> TASK: Your answer should be every line below that includes the word "This".

(Recorded data)
━━━━━━━━━━
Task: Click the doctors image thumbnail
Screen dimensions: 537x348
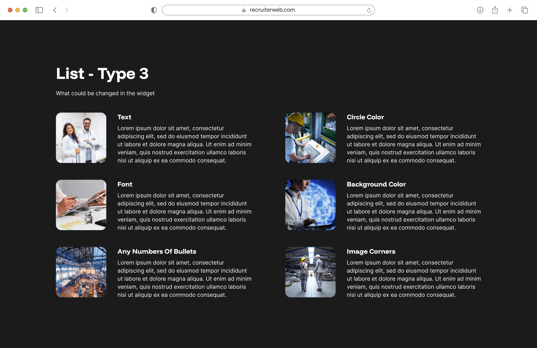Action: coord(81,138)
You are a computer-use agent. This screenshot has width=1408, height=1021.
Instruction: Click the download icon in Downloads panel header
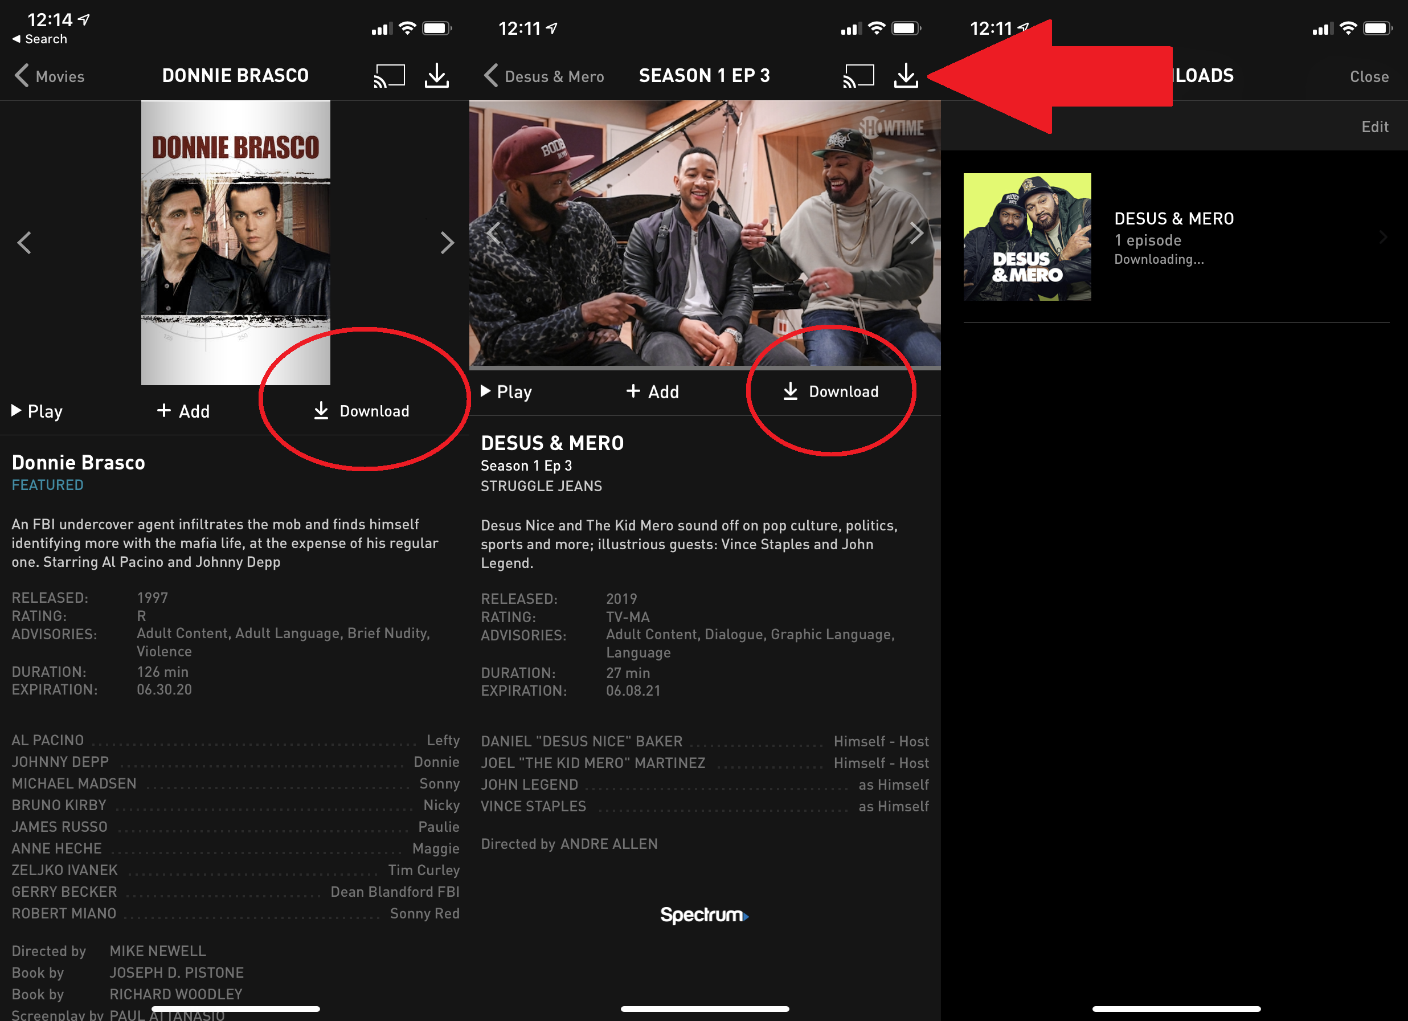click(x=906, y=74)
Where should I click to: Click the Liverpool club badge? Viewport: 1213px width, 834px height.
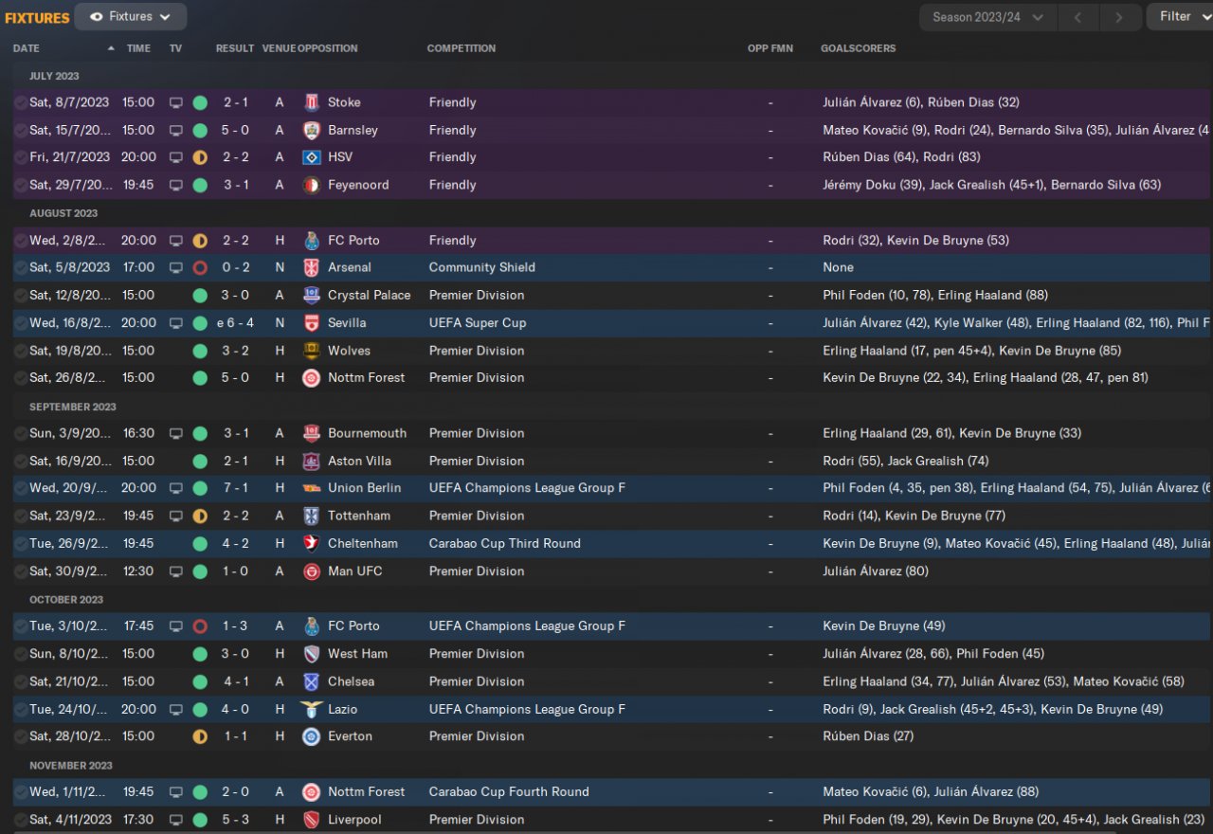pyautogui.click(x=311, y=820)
━━━━━━━━━━
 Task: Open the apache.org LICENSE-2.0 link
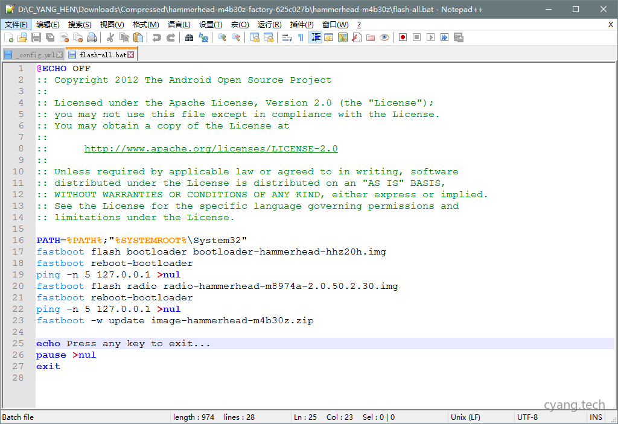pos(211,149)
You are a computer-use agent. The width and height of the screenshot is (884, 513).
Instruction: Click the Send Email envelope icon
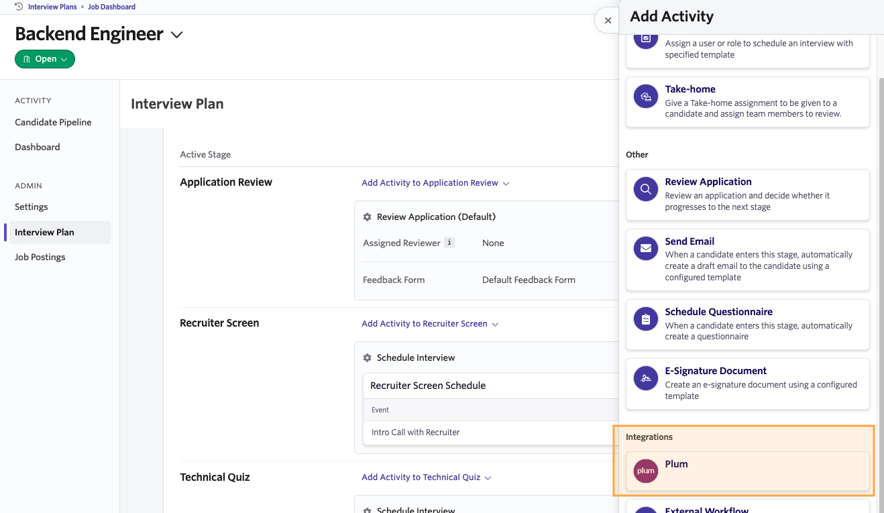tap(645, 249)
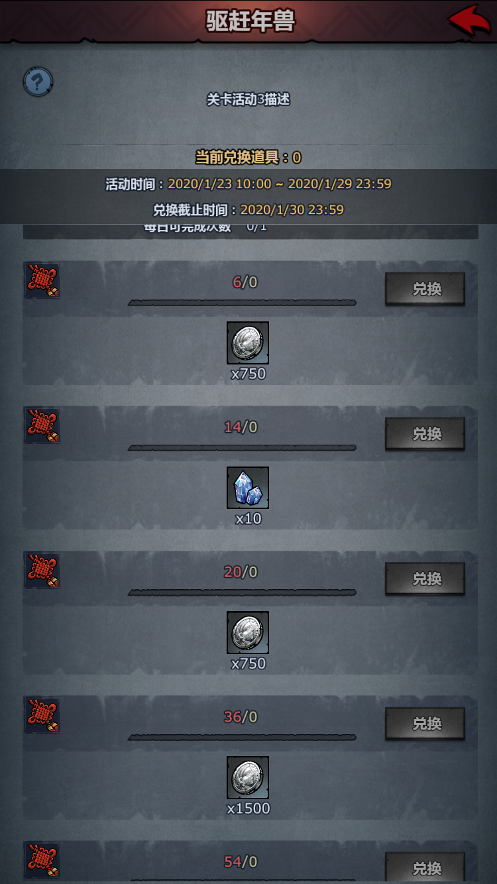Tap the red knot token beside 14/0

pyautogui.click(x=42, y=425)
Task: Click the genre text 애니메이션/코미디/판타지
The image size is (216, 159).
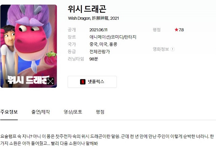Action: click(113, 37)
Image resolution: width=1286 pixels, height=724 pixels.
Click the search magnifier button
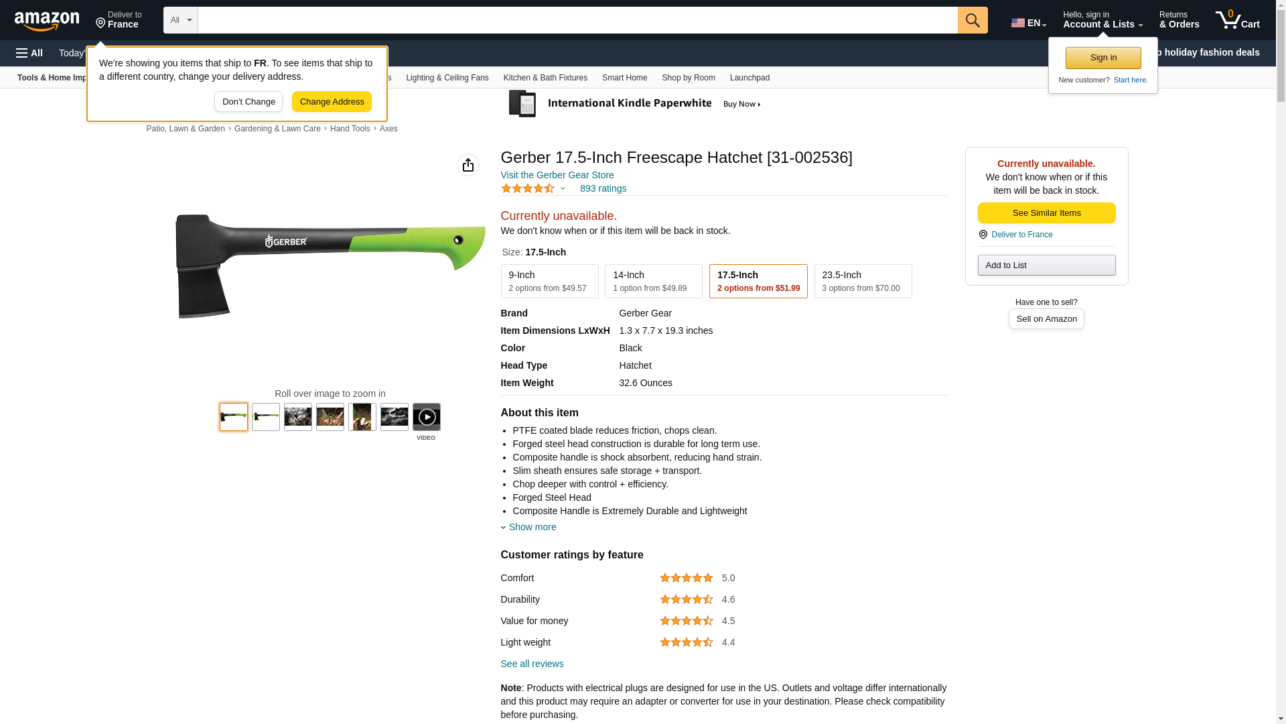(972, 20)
━━━━━━━━━━
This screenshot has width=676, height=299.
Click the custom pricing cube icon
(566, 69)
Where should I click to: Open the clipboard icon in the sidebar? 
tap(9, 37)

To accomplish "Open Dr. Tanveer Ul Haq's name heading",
━━━━━━━━━━
> SOLVED PROBLEM:
You are a computer-use agent. This screenshot has width=1408, height=1021.
This screenshot has width=676, height=299.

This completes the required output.